Is it just me, or should this 'article' have the word "Advertisement" in bold print across the top? I'm not disputing the usefulness of Virtual Private Networks, but the style of this piece is certainly not journalistic.
but it is "progressive" cuz it mentions Assange.
I'm glad to see Julian's letting his hair grow out again. The corporate look he was sporting for a while just wasn't him.
Perfect case showing how corporate dictatorship has taken control of the population without a peep from so-called governmental "representatives".
Neoliberalism economics applied.
get technologically literate! you can put a version of android on yr phone which will eliminate the idiocy which operations like verizon impose with their versions. knowledge is power, but you've got to do a bit of work for it. xda-developers.com is a good place to to start researching alternative android systems.
I'm curious about something?
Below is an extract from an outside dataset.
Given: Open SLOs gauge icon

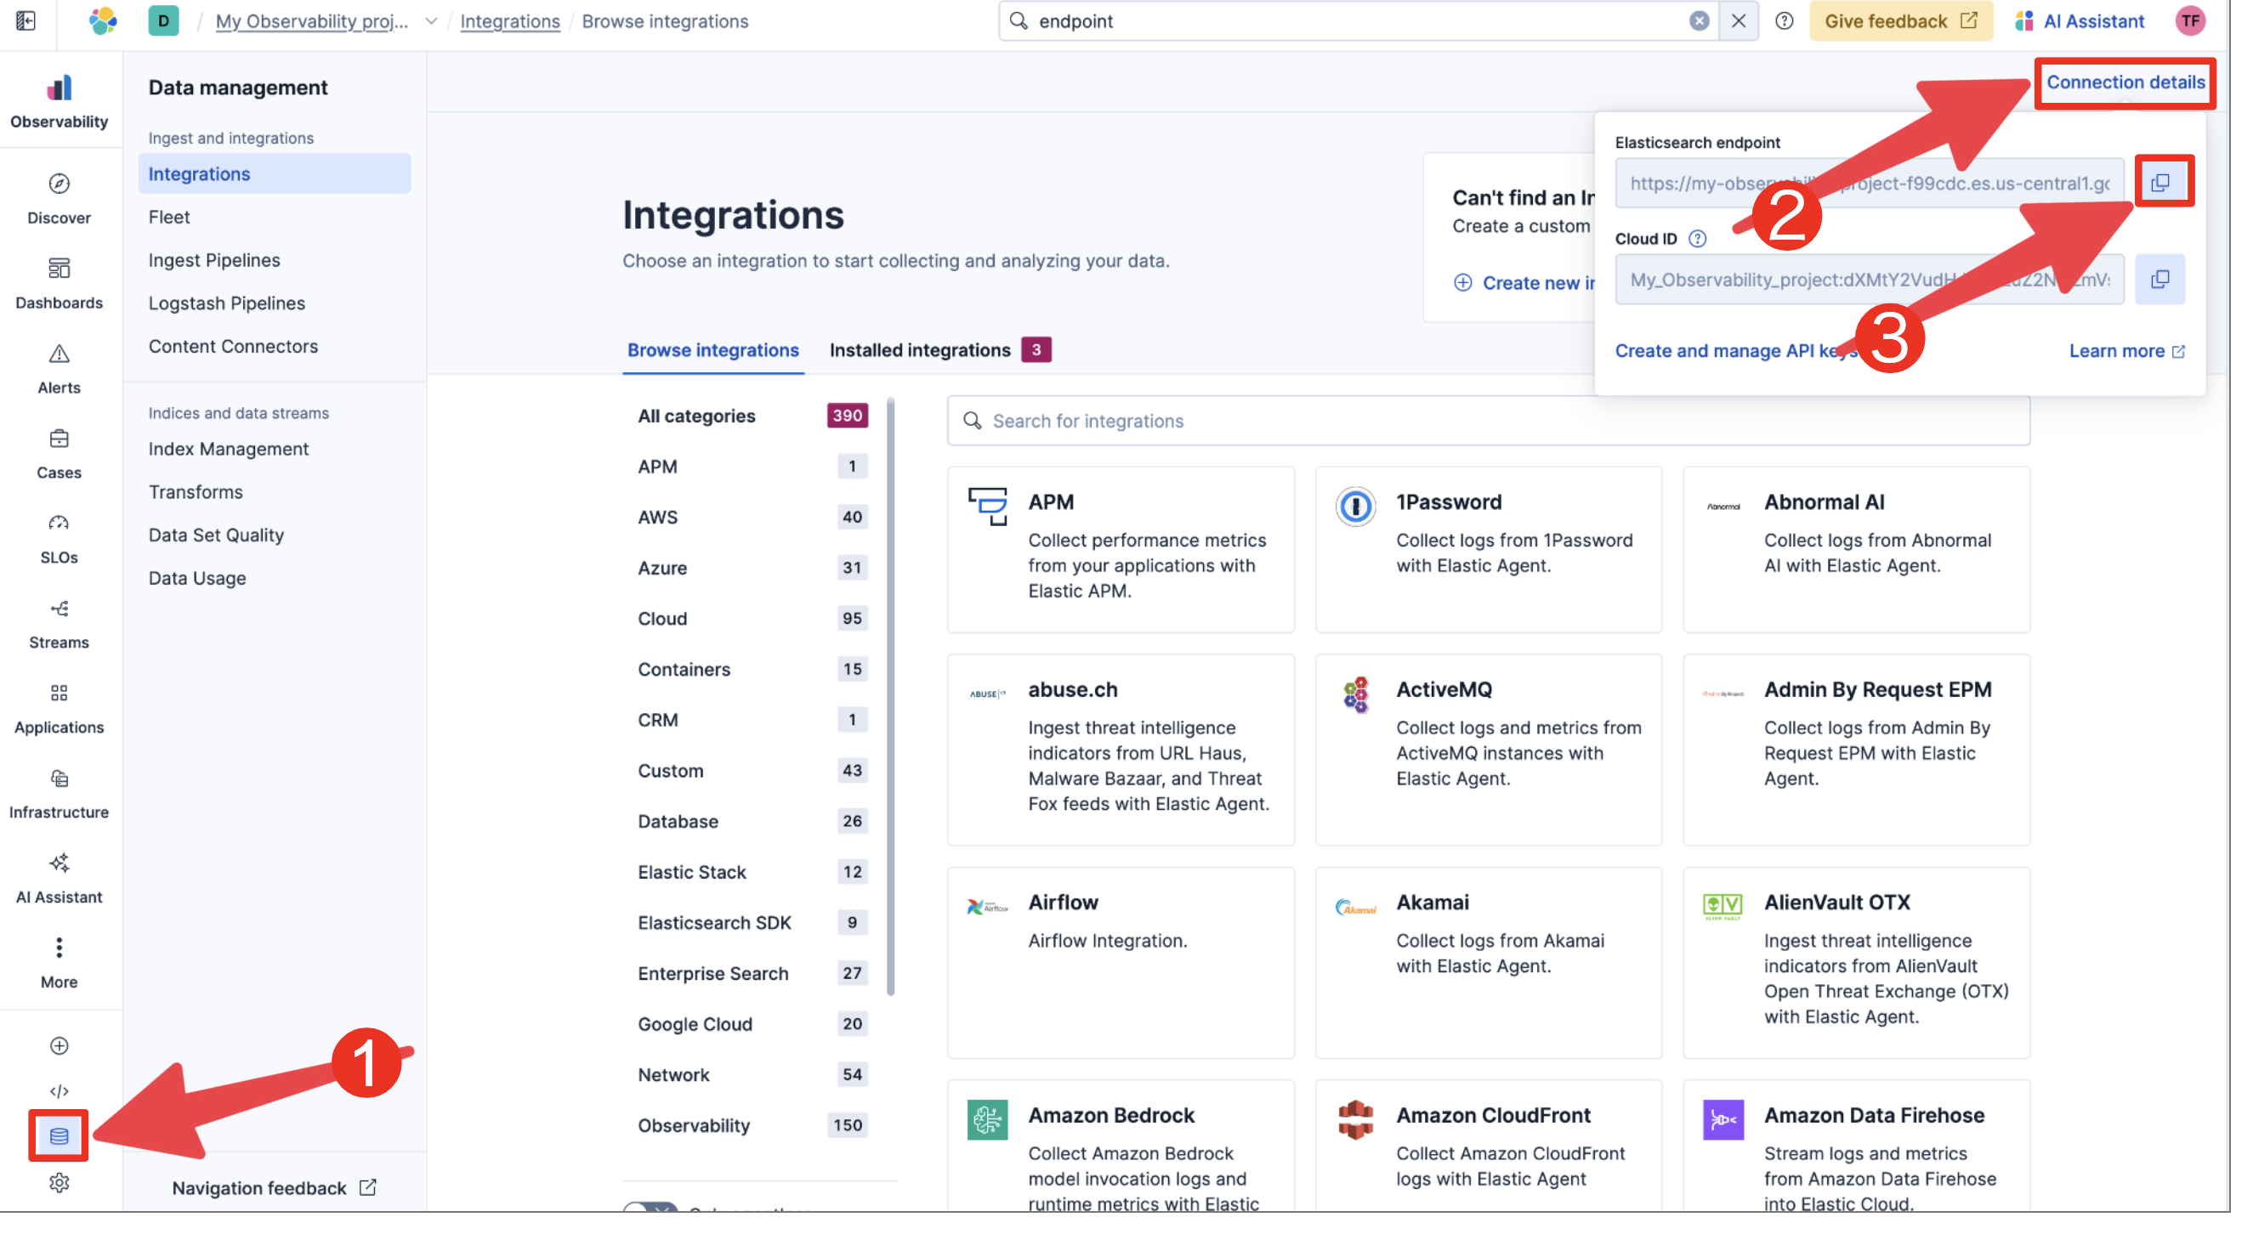Looking at the screenshot, I should coord(59,537).
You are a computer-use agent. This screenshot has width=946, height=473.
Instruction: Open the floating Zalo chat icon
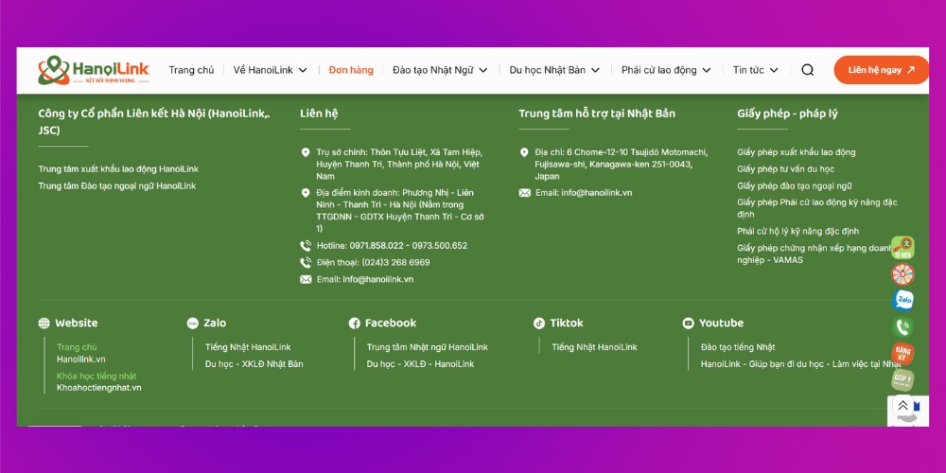pos(902,300)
Is Assange no longer a Mossad/CIA spy or has the Left wing forgotten about that bit of paranoia they bestowed on the guy?
Just knowing when you make a call and for how long is information that can be used to monitor you, so encrypting the call does not give you complete privacy.
Duct tape will prevevt the foil from tearing. If more creativity is the focus, http://www.rpi-polymath.com/ducttape/RFIDWallet.php
Prying Eyes Hooked to the Sky ePie December 3rd, 2012
“Honestly now, tell me bout them pryin eyes
you say they’re hooked to things in the sky?
Now I thought you was wise
Don’t go laboring on with your ‘lyin eyes’
tryin to disquise your wordy words
and trick your Pa
with big ones like platitude
What the f**k is a platitude?
If you can’t eat it I ain’t interested.
I suppose the mid part of the platitude
has some interest if you is bedded down
cuddlin with someone from the other side of town”
“You mean like that skank Sheila?”
“Well yah,
talk about pryin eyes
sure don’t need no hook for Sheila's
She’ll have the whole town crackin up bout your ‘hooks in the sky’
Now fix me some of them platitudes.
If one has a toll tag that too can track your location. It's a bit more complicated but has been used for that purpose.
In one case I know of it was used to track a stalker and verify the individual was in fact stalking another person.
GPS jamming is rather trivial and can be done with equipment obtained from most electronic parts house or computer store.
I built one from parts in the scrounge box under my bench.